Maria Karlsson

Personal information
- Full name: Maria Karlsson
- Date of birth: 14 May 1983 (age 42)
- Place of birth: Sturefors, Sweden
- Height: 1.72 m (5 ft 7+1⁄2 in)
- Position: Midfielder

Youth career
- Sturefors IF

Senior career*
- Years: Team / Apps / (Gls)
- 2000–2010: Linköpings FC / 156 / (27)
- 2011–2015: BK Tinnis
- 2013: → Växjö DFF (loan)

International career^{‡}
- 2002: Sweden U-19 / 1 / (0)
- 2004–2006: Sweden U-21 / 11 / (1)
- 2004–2008: Sweden / 11 / (1)

= Maria Karlsson (footballer, born 1983) =

Swedish footballer (born 1983)

Maria Karlsson (born 14 May 1983) is a Swedish former footballer who played for Linköpings FC of the Swedish Damallsvenskan. She could play as both a defender and midfielder and she was a member of the Sweden women's national football team.

== Club career ==

At Linköpings Karlsson was known as Maria "Mia" Karlsson, due to the presence of younger team-mate and namesake Maria "Kalle" Karlsson. Both left the club after the 2010 Damallsvenskan season. The elder Karlsson was particularly well thought of by Linköpings as she had joined in 2000, when the club played outside the top division and were known as Kenty DFF.
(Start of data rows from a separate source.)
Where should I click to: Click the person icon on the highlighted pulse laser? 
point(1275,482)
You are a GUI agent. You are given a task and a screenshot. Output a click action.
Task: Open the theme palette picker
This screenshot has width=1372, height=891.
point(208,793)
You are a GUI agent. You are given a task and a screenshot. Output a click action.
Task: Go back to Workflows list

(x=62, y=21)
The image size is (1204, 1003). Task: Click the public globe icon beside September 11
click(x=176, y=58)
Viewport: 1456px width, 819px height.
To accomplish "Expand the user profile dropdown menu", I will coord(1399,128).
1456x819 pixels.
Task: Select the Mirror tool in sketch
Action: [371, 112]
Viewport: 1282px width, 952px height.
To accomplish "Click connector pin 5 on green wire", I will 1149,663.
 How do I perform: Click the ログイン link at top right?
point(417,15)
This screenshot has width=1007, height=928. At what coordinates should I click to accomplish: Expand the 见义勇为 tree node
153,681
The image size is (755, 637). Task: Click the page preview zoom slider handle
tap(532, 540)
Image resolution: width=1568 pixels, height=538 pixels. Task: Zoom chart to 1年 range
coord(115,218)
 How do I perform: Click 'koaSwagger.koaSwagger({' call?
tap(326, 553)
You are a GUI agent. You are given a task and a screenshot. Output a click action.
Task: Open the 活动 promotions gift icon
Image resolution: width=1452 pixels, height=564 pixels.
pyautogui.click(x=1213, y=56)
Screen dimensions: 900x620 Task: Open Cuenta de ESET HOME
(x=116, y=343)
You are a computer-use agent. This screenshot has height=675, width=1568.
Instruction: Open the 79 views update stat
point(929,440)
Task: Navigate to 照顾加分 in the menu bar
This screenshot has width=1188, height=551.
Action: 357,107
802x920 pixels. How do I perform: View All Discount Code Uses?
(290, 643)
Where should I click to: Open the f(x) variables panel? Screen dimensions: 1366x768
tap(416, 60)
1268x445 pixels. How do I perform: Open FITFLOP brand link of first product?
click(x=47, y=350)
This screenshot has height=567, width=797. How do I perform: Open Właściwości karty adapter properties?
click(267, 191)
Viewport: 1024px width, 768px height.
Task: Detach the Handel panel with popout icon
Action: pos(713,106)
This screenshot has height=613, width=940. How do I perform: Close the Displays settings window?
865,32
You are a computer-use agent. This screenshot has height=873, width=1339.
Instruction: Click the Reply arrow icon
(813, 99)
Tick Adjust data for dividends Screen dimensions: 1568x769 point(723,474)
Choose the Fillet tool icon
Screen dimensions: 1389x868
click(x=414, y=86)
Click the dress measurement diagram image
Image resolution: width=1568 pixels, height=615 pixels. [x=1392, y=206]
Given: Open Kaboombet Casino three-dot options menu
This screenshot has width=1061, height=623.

She subsequently played for local club BK Tinnis when her police training allowed. In 2013, she was dual-signed to Växjö DFF.

== Club career ==

Karlsson made her senior Sweden debut on 26 June 2004; a 2–1 Euro 2005 qualifying defeat by Italy in Benevento. She was included in the squad for the final tournament. On 3 May 2008 she scored her first goal for the senior national team in what proved to be her final cap, the opener in a 6–0 Euro 2009 qualifying win over Hungary in Székesfehérvár.